A commenter at Economy Lab this week said Federal Reserve chairman Ben Bernanke has been wrong about everything. Not sure how accurate that statement was earlier in the week, but it's wrong now: the latest U.S. jobs reports shows Mr. Bernanke was correct to be skeptical about the strength of the economy.

Non-farm payroll employment rose 115,000 in April, barely enough to keep up with natural increases in the labour pool and well short of the 160,000 median estimate of Wall Street analysts. The Standard & Poor's 500 Index fell at the opening of trading.

The unemployment rate dropped another notch to 8.1 per cent from 8.2 per cent in March. That's the lowest in more than three years. The March gain in payrolls was revised higher to 154,000 from the previously reported 120,000. (February's increase was changed to 259,000 from 240,000.) The manufacturing industry added jobs again: 16,000 in April, taking the gain in factory employment since the low point in January 2010 to 489,000. Government employment declined by 15,000.

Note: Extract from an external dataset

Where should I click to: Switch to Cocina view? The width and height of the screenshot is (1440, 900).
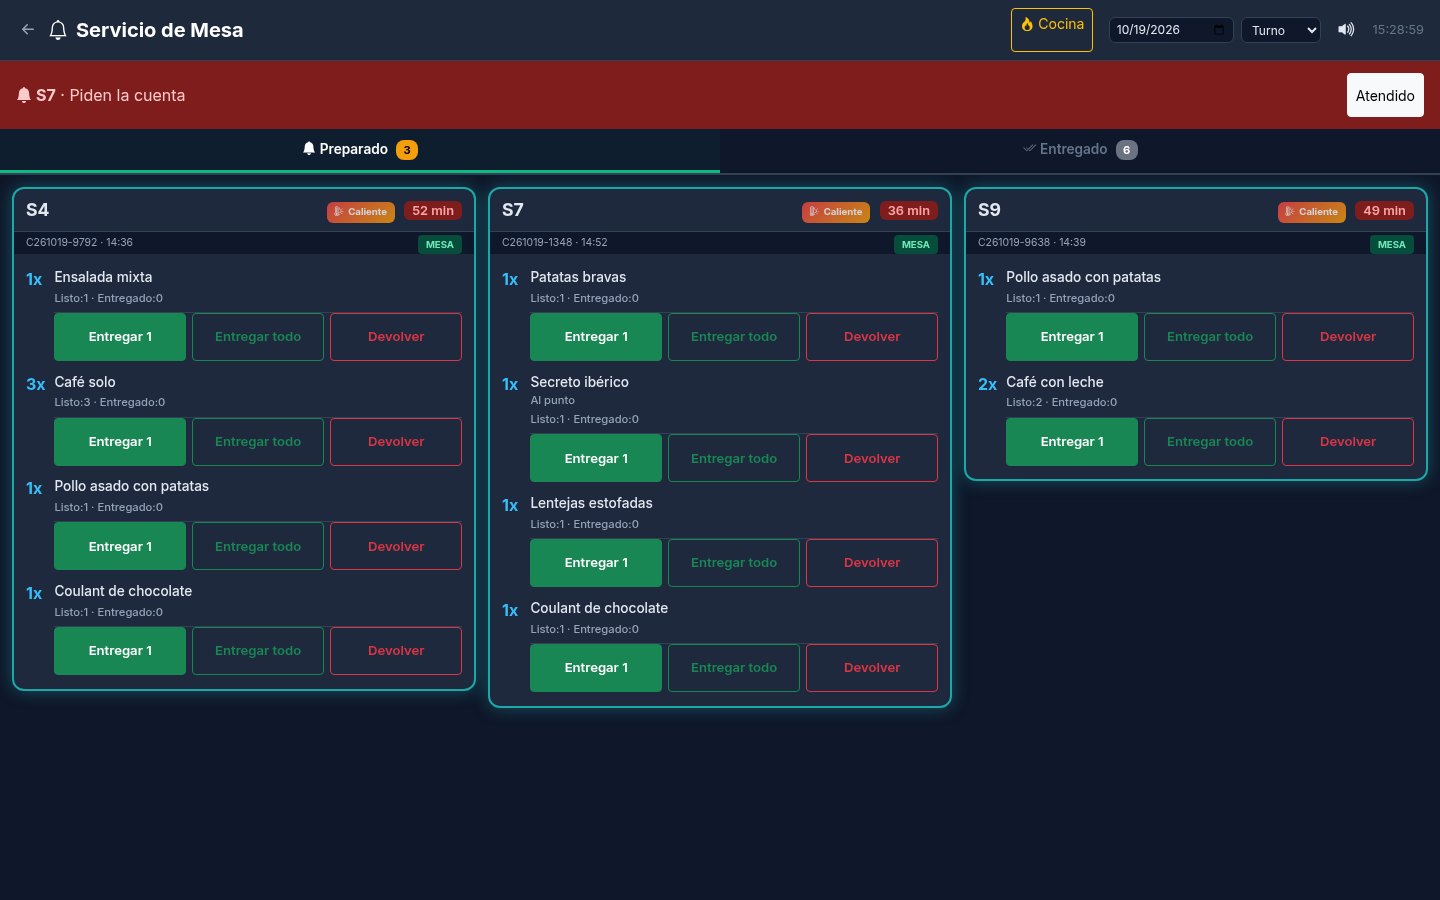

All this is a familiar story – too familiar. The figures are OK; they show the economy is growing. But there are about five million fewer jobs in the United States today than there were at the pre-crisis peak. OK isn't good enough.

At the start of the year, there was reason for hope. Payrolls increased an average 252,000 per month between December and February. But Mr. Bernanke was always skeptical. Everything he knew about economics told him that if the rapid drop in the unemployment rate from 9.8 per cent in November, 2010, was truly a new dawn, then gross domestic product should be growing much faster. He said in March that it was quite likely that the unemployment rate would level off. The April jobs figures suggest he was right.

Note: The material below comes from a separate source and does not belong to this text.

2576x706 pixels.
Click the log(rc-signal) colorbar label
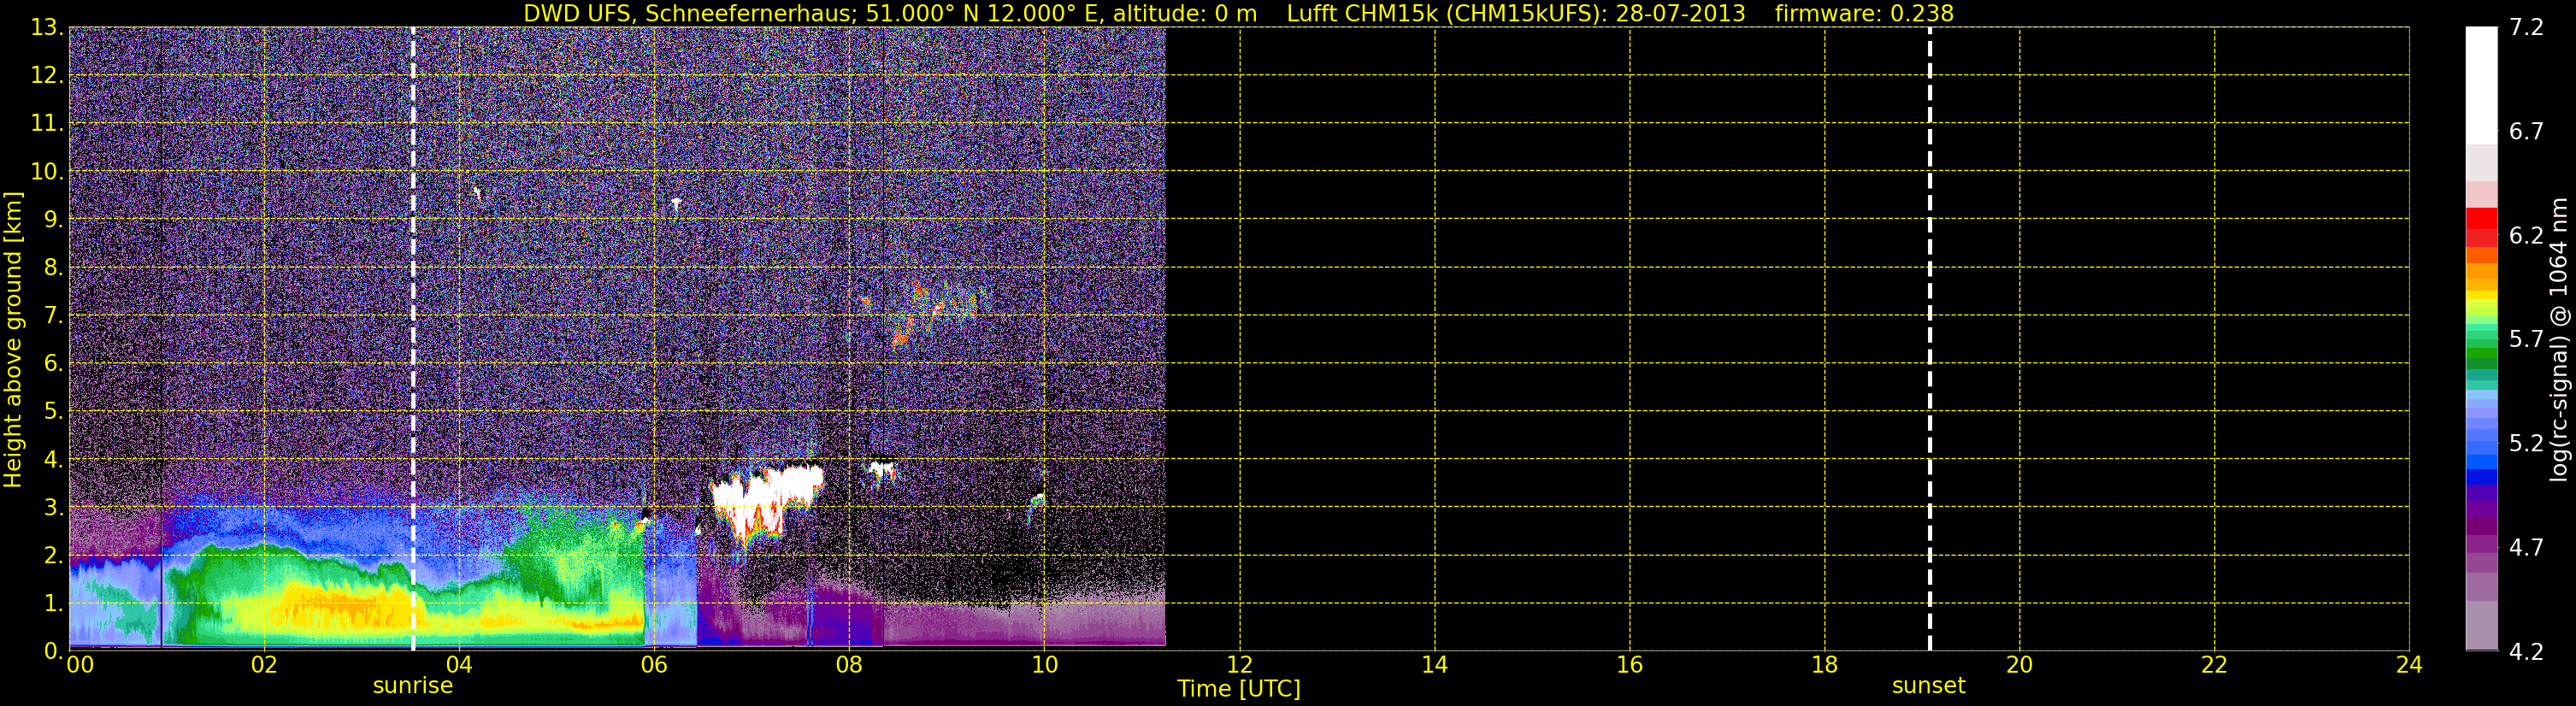point(2559,339)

"The pace of job growth with revisions is actually more consistent with the growth we're seeing in the economy," James Marple, senior economist at Toronto-Dominion Bank in Toronto, said in a research note. The first of three Commerce Department estimates put first-quarter growth at 2.2 per cent annual rate. Significant hiring requires growth closer to 4 per cent. With Europe in recession and the U.S. housing market dormant, that will be hard to achieve. "With those forces in lace, the pace of job growth is likely to come in below the 200K mark over the remainder of the year," Mr. Marple said.

The decline in the unemployment rate in April was due in large part to a 342,000 decrease in the labour force. The labour force participation rate fell to 63.6 per cent, the lowest since 1981. Less than 60 per cent of the U.S.'s adult population is working.

April's hiring figures are disappointing, but only because they dashed hopes that the analysis of Mr. Bernanke and other skeptics was wrong. A slower pace of hiring is built into the Fed's conditional pledge to keep its benchmark lending rate near zero until the end of 2014. The latest labour market data will keep alive talk of a third asset-purchase program, but in all likelihood it would take several more months of sluggish hiring to bring about QE3.

It's starting to look like the big gains at the start of the year were a mirage: the result of an exceptionally warm winter that allowed builders to keep working. The reality is an economy that is basically puttering along at a time when roaring economic growth is needed.

"The economy is not in the process of stalling," said Steven Ricchiuto, chief economist at Mizuho Securities in New York. "The economy has just not been able to gain any momentum."